Exercise directions: State how many lines of the entries hold the string "computer", and output nothing but that count.

[Opening Entries provided section]

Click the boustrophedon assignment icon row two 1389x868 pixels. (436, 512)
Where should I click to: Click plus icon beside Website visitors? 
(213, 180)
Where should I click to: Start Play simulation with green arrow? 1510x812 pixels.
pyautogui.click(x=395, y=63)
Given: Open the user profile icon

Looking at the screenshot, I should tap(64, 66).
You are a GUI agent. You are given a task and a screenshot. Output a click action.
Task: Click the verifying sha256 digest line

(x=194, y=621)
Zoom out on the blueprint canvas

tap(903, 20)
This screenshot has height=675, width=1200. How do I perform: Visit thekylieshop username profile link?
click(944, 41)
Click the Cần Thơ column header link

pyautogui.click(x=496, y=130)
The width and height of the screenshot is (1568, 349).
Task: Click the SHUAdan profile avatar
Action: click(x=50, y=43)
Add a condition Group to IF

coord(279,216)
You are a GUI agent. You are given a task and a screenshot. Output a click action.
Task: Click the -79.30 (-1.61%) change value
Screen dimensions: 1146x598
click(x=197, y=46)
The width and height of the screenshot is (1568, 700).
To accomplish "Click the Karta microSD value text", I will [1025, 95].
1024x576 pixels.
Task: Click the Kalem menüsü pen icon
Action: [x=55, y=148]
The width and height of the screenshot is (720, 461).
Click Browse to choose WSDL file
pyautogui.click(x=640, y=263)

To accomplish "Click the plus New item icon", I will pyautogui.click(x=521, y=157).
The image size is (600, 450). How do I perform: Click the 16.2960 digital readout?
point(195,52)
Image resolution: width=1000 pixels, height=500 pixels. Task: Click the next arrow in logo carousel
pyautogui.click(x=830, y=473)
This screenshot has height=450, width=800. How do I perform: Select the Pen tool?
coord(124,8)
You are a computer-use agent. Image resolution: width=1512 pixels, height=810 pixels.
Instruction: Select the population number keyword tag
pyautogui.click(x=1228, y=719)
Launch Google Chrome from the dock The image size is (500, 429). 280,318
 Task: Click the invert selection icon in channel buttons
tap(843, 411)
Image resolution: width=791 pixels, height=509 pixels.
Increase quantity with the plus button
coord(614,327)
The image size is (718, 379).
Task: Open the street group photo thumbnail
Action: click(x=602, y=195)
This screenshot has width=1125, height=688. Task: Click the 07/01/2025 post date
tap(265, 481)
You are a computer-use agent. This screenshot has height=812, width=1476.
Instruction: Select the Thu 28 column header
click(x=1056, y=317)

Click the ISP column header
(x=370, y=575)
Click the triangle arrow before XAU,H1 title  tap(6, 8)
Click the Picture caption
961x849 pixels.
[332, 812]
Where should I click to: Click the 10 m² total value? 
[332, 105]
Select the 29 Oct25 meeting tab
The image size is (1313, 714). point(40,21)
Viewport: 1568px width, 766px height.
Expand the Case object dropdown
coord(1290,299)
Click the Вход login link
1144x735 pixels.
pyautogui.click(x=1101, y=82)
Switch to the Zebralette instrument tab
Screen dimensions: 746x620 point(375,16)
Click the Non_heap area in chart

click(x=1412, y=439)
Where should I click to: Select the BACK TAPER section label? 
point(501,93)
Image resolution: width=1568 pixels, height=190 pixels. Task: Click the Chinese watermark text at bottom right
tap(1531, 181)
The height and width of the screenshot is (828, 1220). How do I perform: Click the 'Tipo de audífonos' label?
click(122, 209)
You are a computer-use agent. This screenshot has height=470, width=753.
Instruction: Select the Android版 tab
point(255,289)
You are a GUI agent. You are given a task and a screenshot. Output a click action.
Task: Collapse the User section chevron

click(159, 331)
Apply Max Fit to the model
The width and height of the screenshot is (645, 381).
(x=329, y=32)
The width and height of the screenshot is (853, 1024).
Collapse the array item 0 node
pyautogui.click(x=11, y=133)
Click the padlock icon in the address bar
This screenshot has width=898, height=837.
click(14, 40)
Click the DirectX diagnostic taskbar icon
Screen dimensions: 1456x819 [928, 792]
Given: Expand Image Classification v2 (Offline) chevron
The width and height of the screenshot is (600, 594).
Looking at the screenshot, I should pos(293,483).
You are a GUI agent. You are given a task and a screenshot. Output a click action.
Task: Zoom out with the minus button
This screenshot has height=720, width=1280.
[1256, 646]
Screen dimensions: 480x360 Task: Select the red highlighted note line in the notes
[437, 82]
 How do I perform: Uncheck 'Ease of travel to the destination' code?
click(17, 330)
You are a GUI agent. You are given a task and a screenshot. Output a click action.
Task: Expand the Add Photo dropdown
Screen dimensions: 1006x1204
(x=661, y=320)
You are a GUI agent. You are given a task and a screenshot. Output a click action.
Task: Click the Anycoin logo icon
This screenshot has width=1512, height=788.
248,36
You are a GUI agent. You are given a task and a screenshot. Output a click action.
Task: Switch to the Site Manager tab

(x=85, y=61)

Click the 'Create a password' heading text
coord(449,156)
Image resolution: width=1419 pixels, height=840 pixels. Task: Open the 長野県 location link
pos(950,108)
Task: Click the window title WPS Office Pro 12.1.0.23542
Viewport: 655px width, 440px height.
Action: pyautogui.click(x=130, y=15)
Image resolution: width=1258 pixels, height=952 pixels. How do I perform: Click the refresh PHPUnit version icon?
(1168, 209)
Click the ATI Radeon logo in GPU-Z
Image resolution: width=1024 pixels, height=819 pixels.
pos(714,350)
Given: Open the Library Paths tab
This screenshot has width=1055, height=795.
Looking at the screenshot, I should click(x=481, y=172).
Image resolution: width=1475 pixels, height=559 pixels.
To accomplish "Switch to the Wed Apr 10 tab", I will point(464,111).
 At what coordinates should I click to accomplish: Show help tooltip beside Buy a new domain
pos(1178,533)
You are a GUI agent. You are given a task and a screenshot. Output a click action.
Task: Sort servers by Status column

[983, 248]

[Closing Entries provided section]

Output for this exercise: 3